Nous avons lu soigneusement les notes de M. Pickwick sur les quatre villes de Stroud, Rochester, Chatham et Brompton, et nous n'avons pas trouvé que ses opinions différassent matériellement de celles des autres savants qui ont parcouru les mêmes lieux. On peut résumer ainsi sa description.

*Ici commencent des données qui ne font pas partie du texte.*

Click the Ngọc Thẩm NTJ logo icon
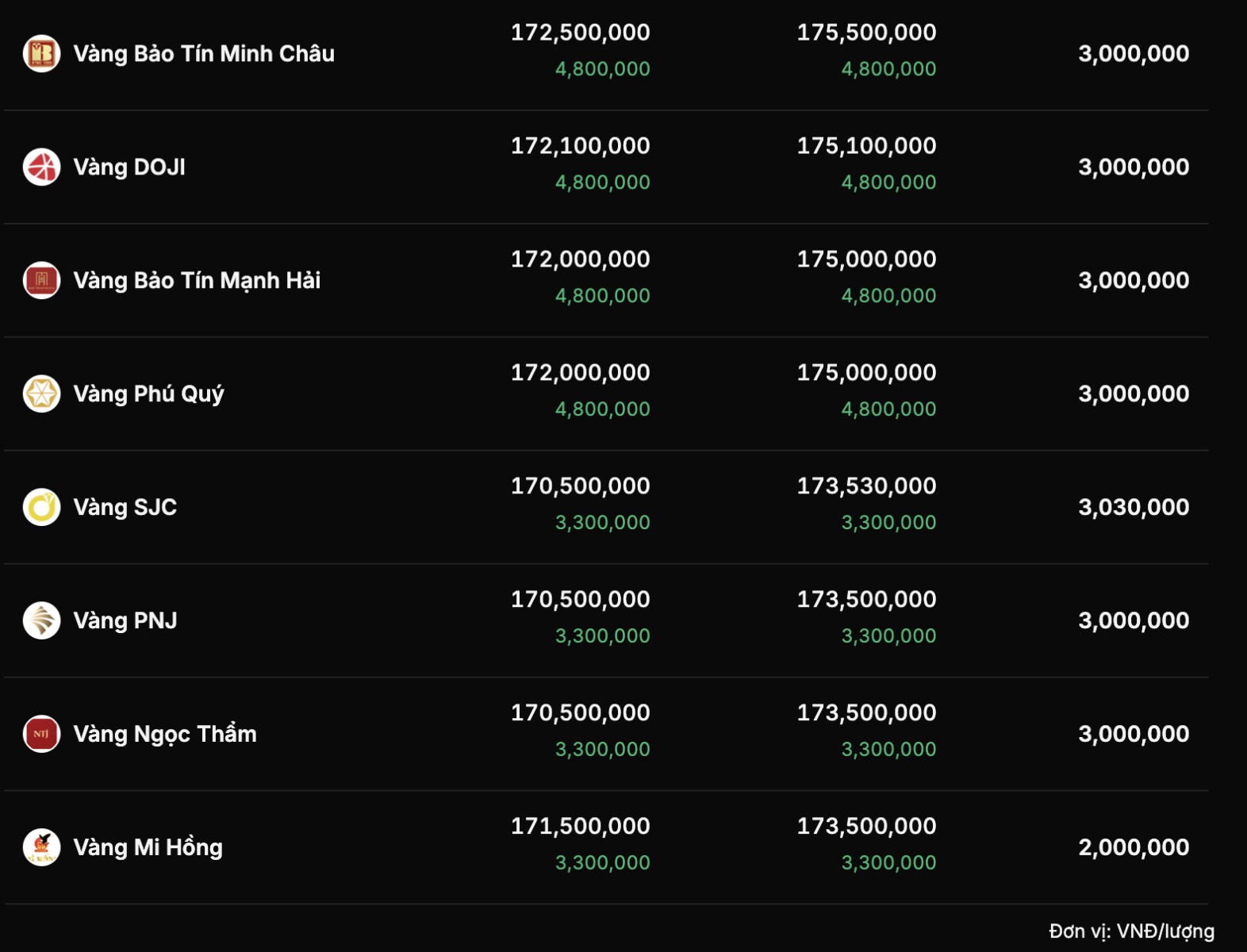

Les principales productions de ces villes paraissent être des soldats, des matelote, des juifs, de la craie, des crevettes, des officiers et des employés de la marine. Les principales marchandises étalées dans les rues sont des denrées pour la marine, du caramel, des pommes, des poissons plats et des huîtres. Les rues ont un air vivant et animé, qui provient principalement de la bonne humeur des militaires. Quand ces vaillants hommes, sous l'influence d'un excès de gaieté et de spiritueux, font, en chantant, des zigzags dans les rues, ils offrent un spectacle vraiment délicieux pour un esprit philanthropique, surtout si nous considérons quel amusement innocent et peu cher ils fournissent à tous les enfants de la ville, qui les suivent en plaisantent avec eux. Rien (ajouta M. Pickwick), rien n'égale leur bonne humeur. La veille de mon arrivée, l'un d'eux avait été grossièrement insulté dans une auberge. La fille avait refusé de le laisser boire davantage. Sur quoi, et par pur badinage, le soldat tira sa baïonnette et blessa la servante à l'épaule: cependant, le lendemain, ce brave garçon se rendit dès le matin à l'auberge, et fut le premier à promettre de ne conserver aucun ressentiment, et d'oublier ce qui s'était passé.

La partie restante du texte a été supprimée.